7 Responses to “I Wish It Had Killed Me…Sometimes”

  1. amylia says:

    There are plenty of times I wish I could’ve killed diabetes, but never wish for it to kill me, though I share some of your frustrations with the disease. It does take away some of our dreams and replaces them with others. I am glad you wrote about this, and I hope it was cathartic for you.

  2. Robert says:

    It is killing you, slowly. It is killing me as well. i know allot of the things you feel and I wish I could say they are natural, they never felt natural to me.

    Right now I have had diabetes for 37 years, it has taken my eyesight, I no longer drive. My heart and blood vessels, my heart attack and open heart surgery has left me pretty much useless. It is takign my kidneys now and if I make it to 40 I am feeling pretty damn lucky, just dont know what kind of luck.

    I understand how the anger can jump out from you and all the missed opprotunitys come back.

    But, here I face death from this fuggin diesease right now, right here, and I dont want to die. Funny huh?

    Robert

  3. [...] continues at Ride to Remedy brought to you by diabetes.medtrials.info and [...]

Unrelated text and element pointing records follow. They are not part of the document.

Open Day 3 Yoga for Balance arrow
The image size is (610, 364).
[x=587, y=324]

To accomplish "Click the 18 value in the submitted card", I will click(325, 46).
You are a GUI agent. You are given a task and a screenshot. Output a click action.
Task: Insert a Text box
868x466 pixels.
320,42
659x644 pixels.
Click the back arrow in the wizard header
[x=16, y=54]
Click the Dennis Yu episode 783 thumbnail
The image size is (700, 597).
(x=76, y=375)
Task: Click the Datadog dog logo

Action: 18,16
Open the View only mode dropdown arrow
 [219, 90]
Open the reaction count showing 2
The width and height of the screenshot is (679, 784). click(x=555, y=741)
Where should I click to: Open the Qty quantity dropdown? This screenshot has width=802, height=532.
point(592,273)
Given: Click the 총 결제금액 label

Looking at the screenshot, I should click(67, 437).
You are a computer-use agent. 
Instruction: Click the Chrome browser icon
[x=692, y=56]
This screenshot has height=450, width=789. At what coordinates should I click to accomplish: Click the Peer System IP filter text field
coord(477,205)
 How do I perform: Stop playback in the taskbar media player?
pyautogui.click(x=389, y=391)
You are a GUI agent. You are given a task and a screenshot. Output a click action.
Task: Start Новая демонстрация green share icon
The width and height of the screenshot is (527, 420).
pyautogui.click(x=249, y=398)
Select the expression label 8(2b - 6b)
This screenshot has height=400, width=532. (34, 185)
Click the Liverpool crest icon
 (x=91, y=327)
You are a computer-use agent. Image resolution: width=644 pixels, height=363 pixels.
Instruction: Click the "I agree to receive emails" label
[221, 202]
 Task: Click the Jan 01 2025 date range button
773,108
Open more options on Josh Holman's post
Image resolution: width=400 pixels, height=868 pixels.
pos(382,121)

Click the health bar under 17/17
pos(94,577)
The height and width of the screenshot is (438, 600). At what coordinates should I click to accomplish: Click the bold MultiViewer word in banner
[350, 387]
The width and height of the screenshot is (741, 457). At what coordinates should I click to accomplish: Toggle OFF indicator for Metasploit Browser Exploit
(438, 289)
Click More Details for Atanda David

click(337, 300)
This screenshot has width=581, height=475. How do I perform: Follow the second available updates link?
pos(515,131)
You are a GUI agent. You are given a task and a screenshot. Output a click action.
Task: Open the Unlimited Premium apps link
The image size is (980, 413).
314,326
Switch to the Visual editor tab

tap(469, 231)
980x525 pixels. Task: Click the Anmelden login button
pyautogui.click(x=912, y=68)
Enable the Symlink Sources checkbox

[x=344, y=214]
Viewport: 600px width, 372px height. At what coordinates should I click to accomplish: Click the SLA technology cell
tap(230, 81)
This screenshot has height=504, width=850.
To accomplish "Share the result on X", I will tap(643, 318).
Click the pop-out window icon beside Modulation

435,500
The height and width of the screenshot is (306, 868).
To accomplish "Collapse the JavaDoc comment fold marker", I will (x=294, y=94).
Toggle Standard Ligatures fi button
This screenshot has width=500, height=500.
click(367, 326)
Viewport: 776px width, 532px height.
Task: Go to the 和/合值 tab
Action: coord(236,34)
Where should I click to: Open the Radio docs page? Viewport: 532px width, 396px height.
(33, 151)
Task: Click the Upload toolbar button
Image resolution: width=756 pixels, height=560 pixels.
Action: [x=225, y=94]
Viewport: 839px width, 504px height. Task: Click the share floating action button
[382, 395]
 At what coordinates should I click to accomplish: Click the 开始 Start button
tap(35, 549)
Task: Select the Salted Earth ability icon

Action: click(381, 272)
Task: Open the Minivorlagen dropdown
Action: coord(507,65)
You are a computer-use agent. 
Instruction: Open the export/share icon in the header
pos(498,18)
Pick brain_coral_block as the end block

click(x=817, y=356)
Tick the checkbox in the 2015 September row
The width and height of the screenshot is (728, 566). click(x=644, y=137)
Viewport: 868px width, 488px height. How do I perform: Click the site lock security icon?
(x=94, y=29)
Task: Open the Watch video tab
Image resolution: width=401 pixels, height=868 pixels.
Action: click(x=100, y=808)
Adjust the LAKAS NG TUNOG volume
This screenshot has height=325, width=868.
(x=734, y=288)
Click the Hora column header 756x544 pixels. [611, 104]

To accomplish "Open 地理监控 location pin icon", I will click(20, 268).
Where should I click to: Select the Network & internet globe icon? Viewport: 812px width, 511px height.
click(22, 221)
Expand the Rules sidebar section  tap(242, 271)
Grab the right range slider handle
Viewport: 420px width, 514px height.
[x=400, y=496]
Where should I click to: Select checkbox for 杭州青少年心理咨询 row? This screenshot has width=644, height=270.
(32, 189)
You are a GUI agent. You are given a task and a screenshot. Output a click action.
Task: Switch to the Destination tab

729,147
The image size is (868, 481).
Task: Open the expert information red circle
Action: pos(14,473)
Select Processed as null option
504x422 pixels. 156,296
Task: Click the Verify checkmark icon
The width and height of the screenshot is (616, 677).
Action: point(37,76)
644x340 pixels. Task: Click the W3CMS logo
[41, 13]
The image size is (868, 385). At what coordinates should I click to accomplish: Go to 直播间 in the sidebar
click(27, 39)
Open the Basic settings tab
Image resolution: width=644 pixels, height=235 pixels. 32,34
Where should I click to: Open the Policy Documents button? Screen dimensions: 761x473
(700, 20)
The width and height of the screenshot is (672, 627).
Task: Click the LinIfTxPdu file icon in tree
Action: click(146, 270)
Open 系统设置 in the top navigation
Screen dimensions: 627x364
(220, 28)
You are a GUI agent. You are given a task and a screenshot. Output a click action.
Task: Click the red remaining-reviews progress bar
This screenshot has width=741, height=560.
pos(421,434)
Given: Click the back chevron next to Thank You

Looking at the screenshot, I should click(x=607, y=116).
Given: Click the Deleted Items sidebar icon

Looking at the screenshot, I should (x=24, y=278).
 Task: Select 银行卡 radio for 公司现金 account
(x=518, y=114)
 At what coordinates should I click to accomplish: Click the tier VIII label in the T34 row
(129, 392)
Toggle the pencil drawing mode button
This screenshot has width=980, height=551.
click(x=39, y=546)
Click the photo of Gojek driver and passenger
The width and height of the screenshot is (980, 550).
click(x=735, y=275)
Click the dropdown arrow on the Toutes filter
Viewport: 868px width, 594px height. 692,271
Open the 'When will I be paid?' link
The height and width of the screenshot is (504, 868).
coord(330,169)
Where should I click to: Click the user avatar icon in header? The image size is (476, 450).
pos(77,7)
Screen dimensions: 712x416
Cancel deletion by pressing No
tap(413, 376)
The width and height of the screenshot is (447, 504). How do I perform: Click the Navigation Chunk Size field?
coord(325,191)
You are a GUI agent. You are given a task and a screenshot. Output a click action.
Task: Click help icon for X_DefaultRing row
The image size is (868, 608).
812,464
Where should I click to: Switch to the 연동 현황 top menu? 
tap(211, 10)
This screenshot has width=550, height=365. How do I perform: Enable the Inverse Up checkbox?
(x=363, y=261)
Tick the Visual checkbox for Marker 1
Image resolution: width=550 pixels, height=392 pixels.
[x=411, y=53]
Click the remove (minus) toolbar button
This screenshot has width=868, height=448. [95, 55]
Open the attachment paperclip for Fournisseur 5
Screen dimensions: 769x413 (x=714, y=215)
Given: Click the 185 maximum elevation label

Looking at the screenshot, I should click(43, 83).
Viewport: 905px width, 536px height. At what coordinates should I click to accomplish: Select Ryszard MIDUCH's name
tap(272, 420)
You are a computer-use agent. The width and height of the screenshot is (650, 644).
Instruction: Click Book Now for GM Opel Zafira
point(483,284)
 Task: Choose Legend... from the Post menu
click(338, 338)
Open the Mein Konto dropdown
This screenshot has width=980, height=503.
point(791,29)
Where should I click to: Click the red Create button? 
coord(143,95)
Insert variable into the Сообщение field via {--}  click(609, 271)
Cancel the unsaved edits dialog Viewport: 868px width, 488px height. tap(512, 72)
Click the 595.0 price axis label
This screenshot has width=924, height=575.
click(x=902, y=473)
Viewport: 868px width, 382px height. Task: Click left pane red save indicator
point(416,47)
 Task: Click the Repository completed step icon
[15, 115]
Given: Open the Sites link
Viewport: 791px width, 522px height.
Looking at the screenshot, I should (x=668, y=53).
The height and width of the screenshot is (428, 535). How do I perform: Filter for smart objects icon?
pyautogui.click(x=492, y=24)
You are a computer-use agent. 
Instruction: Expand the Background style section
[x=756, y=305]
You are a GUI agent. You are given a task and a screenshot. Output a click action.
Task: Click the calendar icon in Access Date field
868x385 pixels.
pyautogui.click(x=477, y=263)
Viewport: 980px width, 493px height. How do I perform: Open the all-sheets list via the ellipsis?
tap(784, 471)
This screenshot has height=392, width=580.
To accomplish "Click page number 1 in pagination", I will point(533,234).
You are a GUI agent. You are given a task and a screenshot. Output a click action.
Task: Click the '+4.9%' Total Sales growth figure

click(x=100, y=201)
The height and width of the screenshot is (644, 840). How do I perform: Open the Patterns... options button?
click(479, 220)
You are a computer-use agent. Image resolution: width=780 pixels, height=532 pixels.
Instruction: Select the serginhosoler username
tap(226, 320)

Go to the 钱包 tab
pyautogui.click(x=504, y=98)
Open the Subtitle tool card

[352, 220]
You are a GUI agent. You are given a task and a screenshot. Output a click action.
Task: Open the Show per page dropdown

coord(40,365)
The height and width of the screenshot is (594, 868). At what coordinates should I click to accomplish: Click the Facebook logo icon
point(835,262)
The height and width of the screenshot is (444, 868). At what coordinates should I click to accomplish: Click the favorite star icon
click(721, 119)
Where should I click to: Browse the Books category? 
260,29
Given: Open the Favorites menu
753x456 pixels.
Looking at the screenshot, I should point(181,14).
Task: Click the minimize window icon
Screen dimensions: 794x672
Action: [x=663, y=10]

  4. This post makes me sad. Like Amylia, I’ve definitely wanted to kill diabetes, but never wished that diabetes had killed me. I learned a little more about living peacefully with my disease through therapy, though I wonder if anyone can every truly be at peace with chronic illness.

    I hope writing this was good for you. I hope putting down the words and having them read by others facing the same things was a cleansing thing to do. I hope that, as time passes, you’ll wish that it killed you less and less. I, for one, am glad it didn’t.

  5. Courtney,

    Sorry the D is getting to you so much.

    Hey, if you didn’t have diabetes you wouldn’t have done all these great rides. Sure it’s a sucky disease, but sometimes it makes us go beyond our abilities to prove what we can do

    I think you’ve done a lot for yourself and for others. I hope that in time you’ll look past what you’ve missed out on and see all the great stuff you’ve done!

  6. Elizabeth says:

    I know how you feel. Although I didn’t have diabetes as a child, I feel that way sometimes. It’s not easy to admit and I hope that getting it out there is helping.

  7. Tom Hreben says:

    Hi,
    I can really see where you are coming from being a type 1 diabetic myself. At the age of seventeen I’ve started looking for my future form of employment so at school I joined the Army Cadets just to see what amry life would be like. When a careers officer arrives to explain about being in the army (my sort of life long desire) he asks “do you have any chronic illness?” so I tell him straight and he says sorry you can’t join up. That one has sort of wrecked my life a bit just being put down like that and thinking that with medical technology being what it is now in 2008 I would be able to join up and become a combat officer. I take part in everything at school and have done for the twelve years that I’ve had diabetes for and I know what I can and can’t do with my body. I’ve never used it as an excuse to get of things. I’ll always muck in with everyone else. I can’t see why that with medical science being as evolved as it is why I can’t have the career I want.

    You control you diabetes, it doesn’t control you.